-- EXCERPTED TEXT start --

# Limitless 24 RDA Tips



## Vape0206 (14/12/16)

Anybody know where i can find these tips for a limitless 24 rda. 







Sent from my ALCATEL ONE TOUCH 6032 using Tapatalk


----------



## incredible_hullk (14/12/16)

Vape0206 said:


> Anybody know where i can find these tips for a limitless 24 rda.
> 
> 
> 
> ...


@Vape0206 chck sirvape under driptips they have a resin cap..not sure if thats what u after


----------



## Rude Rudi (14/12/16)

Vape0206 said:


> Anybody know where i can find these tips for a limitless 24 rda.
> 
> 
> 
> ...



Not to be ignorant, but the pic shows Goons...?


Sent from my iPad using Tapatalk


----------



## Vape0206 (14/12/16)

Rude Rudi said:


> Not to be ignorant, but the pic shows Goons...?
> 
> 
> Sent from my iPad using Tapatalk


I know lol.. I wont those tips for my limitless 24..theres no pic with the limitless dripper and these tips

Sent from my ALCATEL ONE TOUCH 6032 using Tapatalk


----------



## Mahir (16/12/16)

Vape0206 said:


> I know lol.. I wont those tips for my limitless 24..theres no pic with the limitless dripper and these tips
> 
> Sent from my ALCATEL ONE TOUCH 6032 using Tapatalk


That's because those tips only fits on the Goon and Kennedy rdas


----------



## Rude Rudi (16/12/16)

Vape0206 said:


> I know lol.. I wont those tips for my limitless 24..theres no pic with the limitless dripper and these tips
> 
> Sent from my ALCATEL ONE TOUCH 6032 using Tapatalk



Aha!


Sent from my iPad using Tapatalk


----------



## Vape0206 (16/12/16)

There must be tips like these that fits the limitless

Sent from my ALCATEL ONE TOUCH 6032 using Tapatalk


----------



## Cedrick.James.410 (19/12/16)

I'm in need of a drip tip for my limitless 24 RDA as well. I saw StangV2_0 (lol dont know how to tag people) found a drip tip in the thread "Limitless RDA impressions and mods" under RDA's in the hardware section. Not sure where he got it though


----------



## SamuraiTheVapor (19/12/16)

I'm also interested in finding a nice drip tip for my Limitless.


----------



## Vape0206 (21/12/16)

Found a guy on facebook whos selling tips for the limitless

Sent from my ALCATEL ONE TOUCH 6032 using Tapatalk


----------



## Cedrick.James.410 (21/12/16)

Share

sent from a place at a time


----------



## Vape0206 (21/12/16)

Cedrick.James.410 said:


> Share
> 
> sent from a place at a time


I pm'd you.. Not sure if im allowed to post private sellers contact details here

Sent from my ALCATEL ONE TOUCH 6032 using Tapatalk


----------

-- EXCERPTED TEXT end --

→ PROBLEM
Please extract the passage of the drip tip thread starting at "I'm in need" and ending at "## SamuraiTheVapor (19/12/16)". The rows come from a different source than the drip tip thread.

-- DATA SECTION start --

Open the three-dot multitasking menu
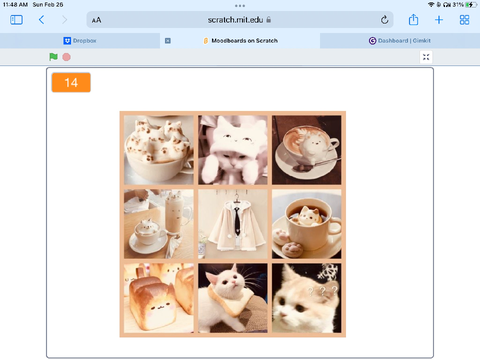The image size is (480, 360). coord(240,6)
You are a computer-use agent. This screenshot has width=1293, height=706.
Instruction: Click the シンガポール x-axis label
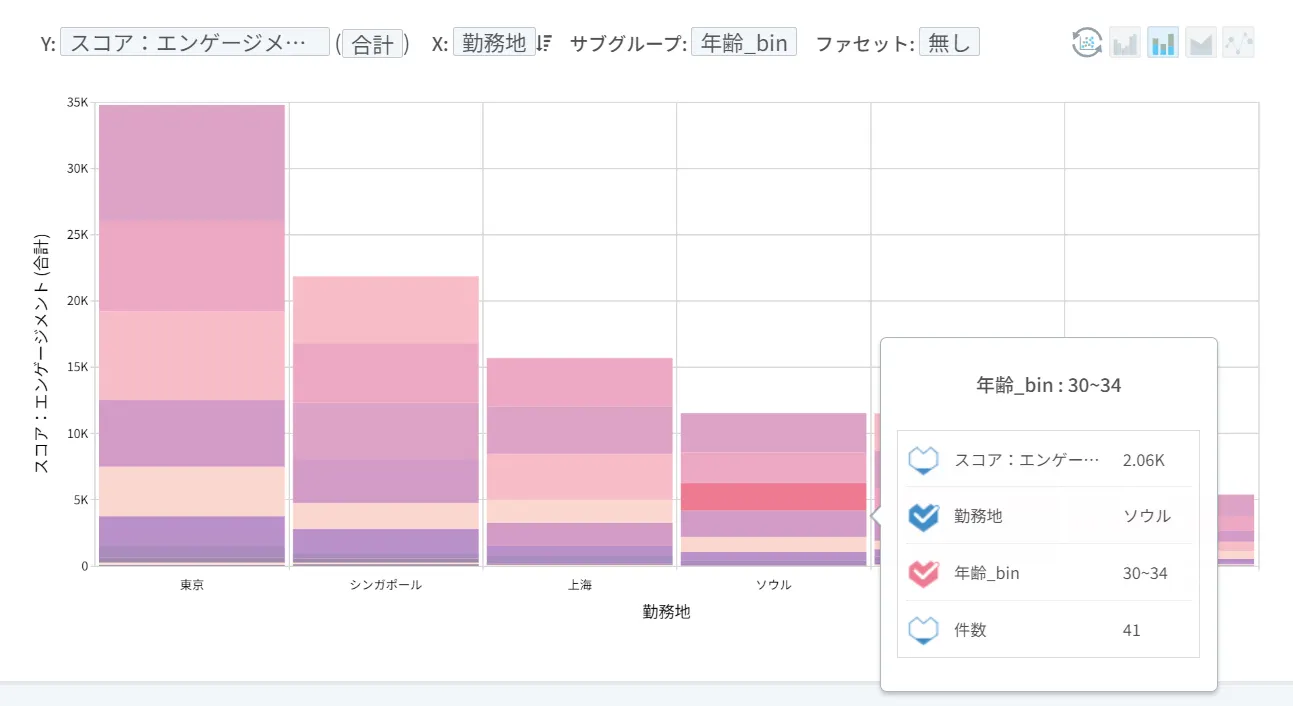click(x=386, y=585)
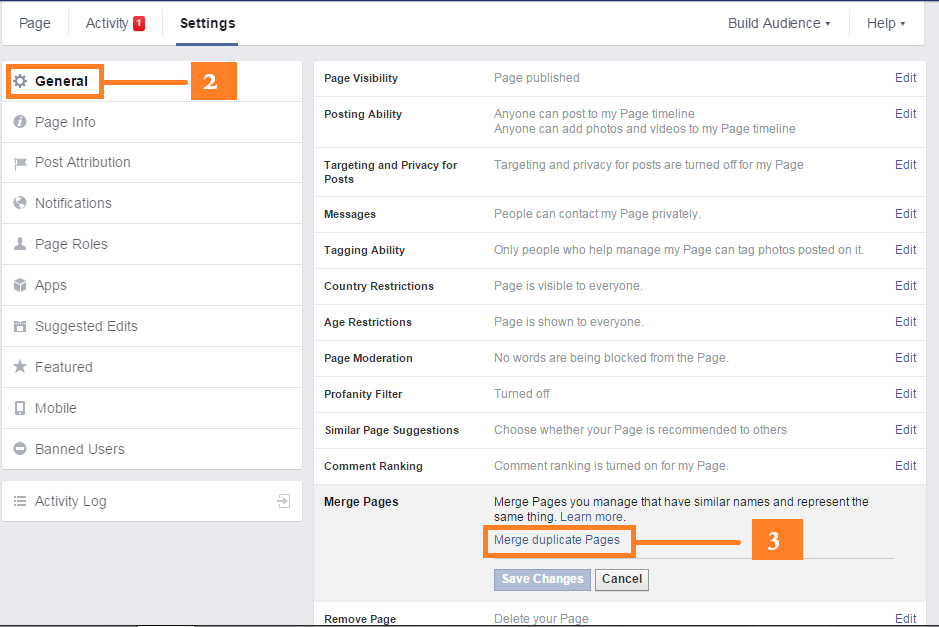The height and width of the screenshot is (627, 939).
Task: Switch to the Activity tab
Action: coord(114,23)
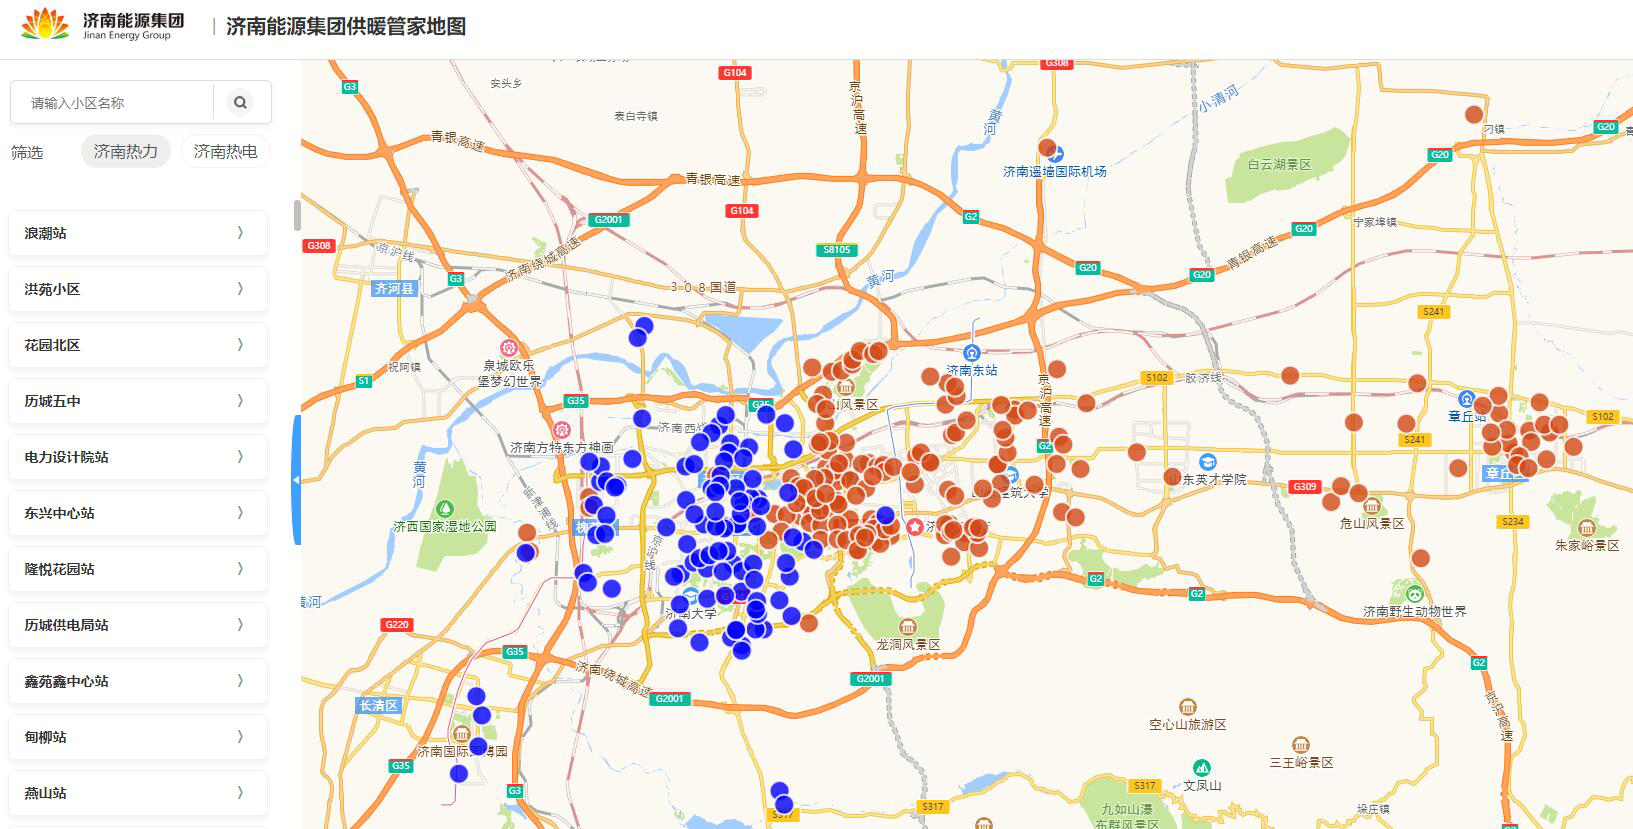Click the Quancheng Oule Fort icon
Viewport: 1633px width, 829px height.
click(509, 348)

-- DATA SECTION end --

→ RESULT FOR THIS TASK
I'm in need of a drip tip for my limitless 24 RDA as well. I saw StangV2_0 (lol dont know how to tag people) found a drip tip in the thread "Limitless RDA impressions and mods" under RDA's in the hardware section. Not sure where he got it though


----------



## SamuraiTheVapor (19/12/16)